Abstract
Increased angiogenesis in bone marrow (BM) is one of the characteristics of chronic myeloid leukemia (CML), a clonal myeloproliferative disorder which expresses a chimeric Bcr/Abl protein. The therapeutic strategy in CML has been totally modified with the development of Imatinib Mesylate (STI571), a specific inhibitor of Bcr/Abl tyrosine kinase activity. Previously, we studied the effect of Imatinib on the Vascular Endothelial Growth Factor (VEGF), one of the most potent regulators of angiogenesis (1). Thus, we demonstrated, for the first time, the decrease in VEGF production in CML patients treated with Imatinib. It pointed out the potential prognostic value of determining the VEGF plasma level of patients in order to follow the evolution of this hematologic malignancy. Actually, we showed that low plasma VEGF levels could be one of the characteristics of complete cytogenetic remission.

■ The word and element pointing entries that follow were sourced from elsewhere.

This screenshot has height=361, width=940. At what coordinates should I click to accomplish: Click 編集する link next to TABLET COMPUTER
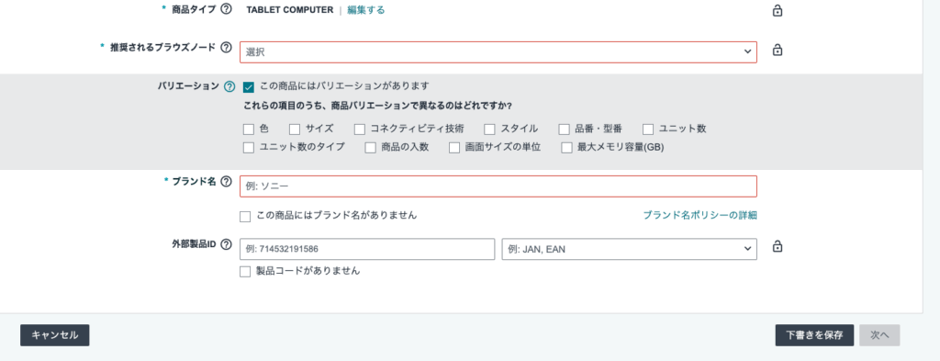click(365, 10)
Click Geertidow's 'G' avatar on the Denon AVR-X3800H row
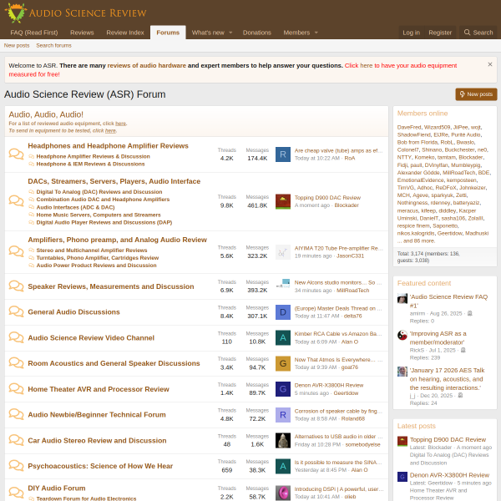The height and width of the screenshot is (501, 501). [283, 389]
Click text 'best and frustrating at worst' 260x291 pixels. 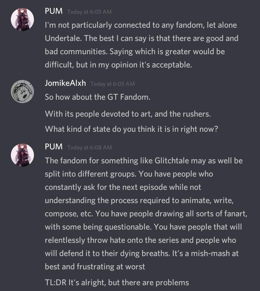(95, 267)
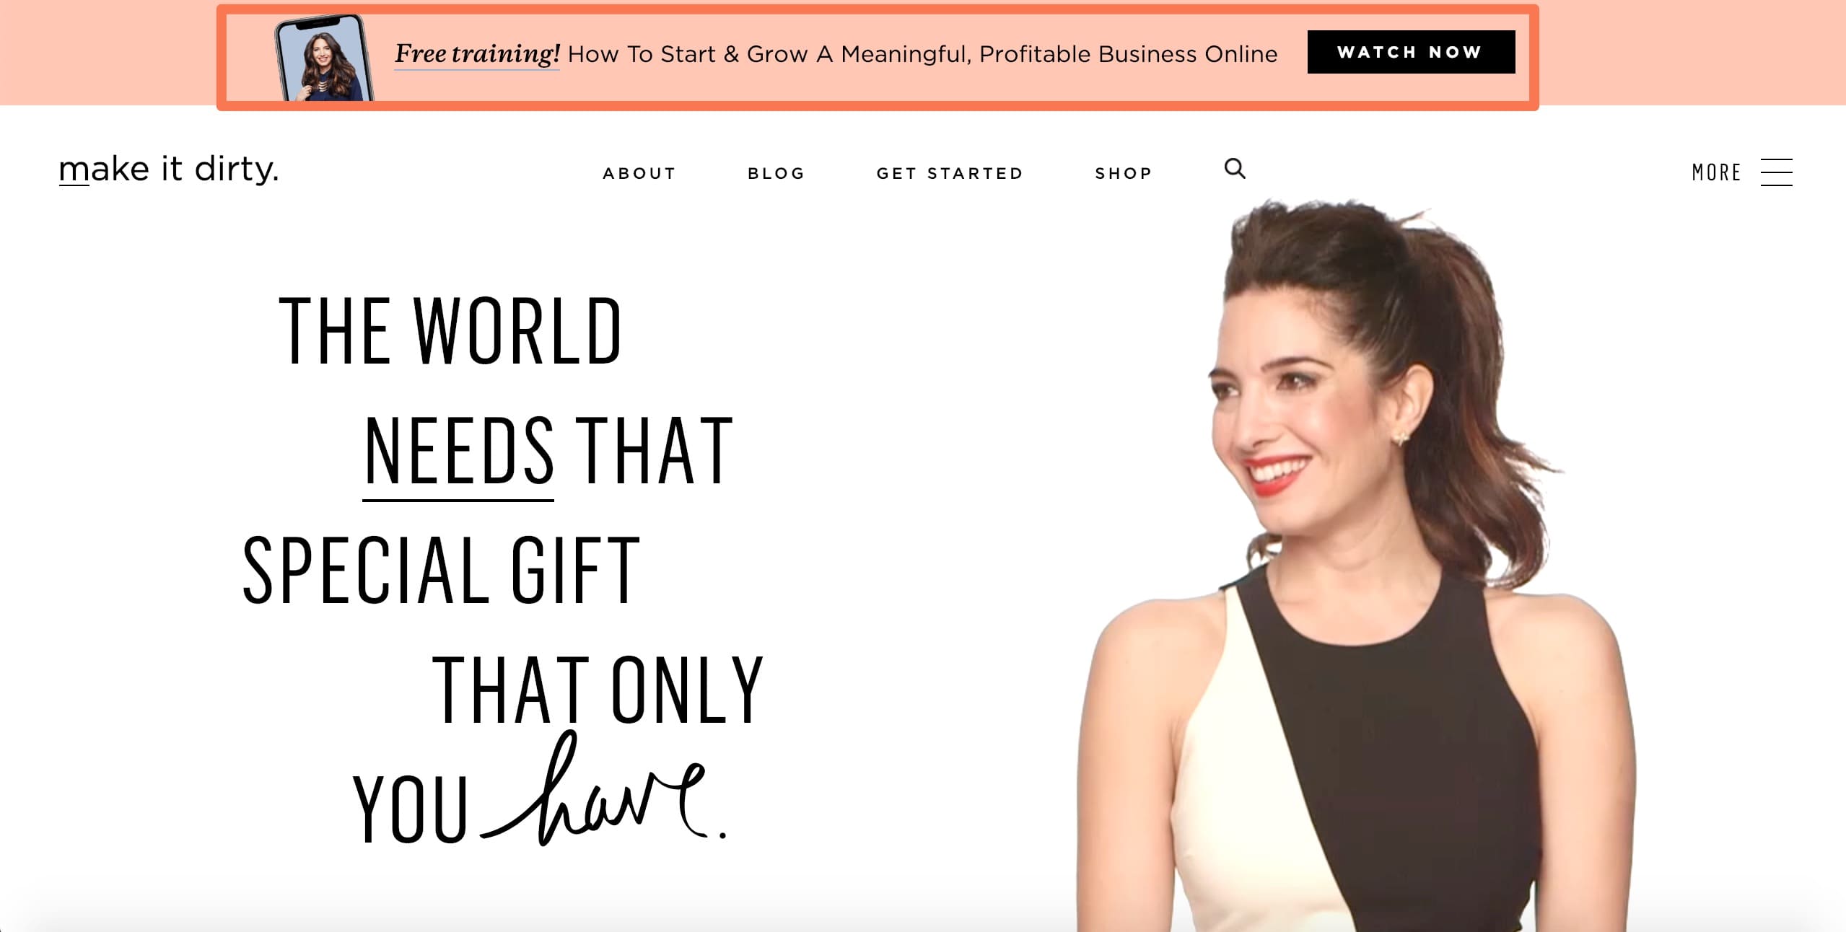
Task: Click the 'SPECIAL GIFT' headline line
Action: click(x=441, y=569)
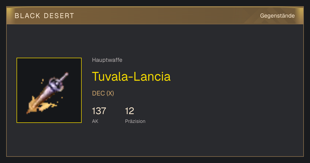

However, investigations with a larger number of patients were necessary to evaluate the potential of VEGF levels in the monitoring of CML patients treated with Imatinib. So, we analyzed VEGF plasma level in patients treated in the SPIRIT, the CML French Group phase III, multicenter, open-label, prospective trial. Patients are randomized between the 3 experimental arms [IM 400mg daily in combination with Peg-IFN-α2a (Peg-IFNα2a, 90 μg weekly) or with Ara-C (20 mg/m2/day, days 15–28 of 28-day cycles) or IM 600mg daily] and the reference arm, IM 400mg daily. The Endpoint are overall survival (primary), rate and duration of hematologic, cytogenetic and molecular responses and tolerability. This VEGF evaluation is based on a cohort of 110 pts [median age 51 yrs (19–81); Sokal distribution : 30% of pts low, 37% intermediate, and 33% high]. Males predominated (62%) and percentage of patients enrolled in IM 400mg, IM 600mg, IM 400 with Ara-C and IM 400mg with Peg-IFN arm is respectively 28%, 28%, 24% and 30%. At diagnosis, the median of VEGF plasma level is 945 pg/ml (range: 42.3–4001.5). After 3 months of treatment, the median of VEGF level decreases significantly (p<0.05) to 116.4 pg/ml (range: 6.7–2780). After 6, 9, 12 months of treatment, the median of VEGF level was stabilized at respectively 104 pg/ml (range: 17.9–2244.9), 88.3 pg/ml (range: 21.2–907.4), 99 pg/ml (range: 22.1–689,2).
To determine prognosis value of VEGF we correlated the results with the cytogenetic and molecular response.
Disclosure: No relevant conflicts of interest to declare.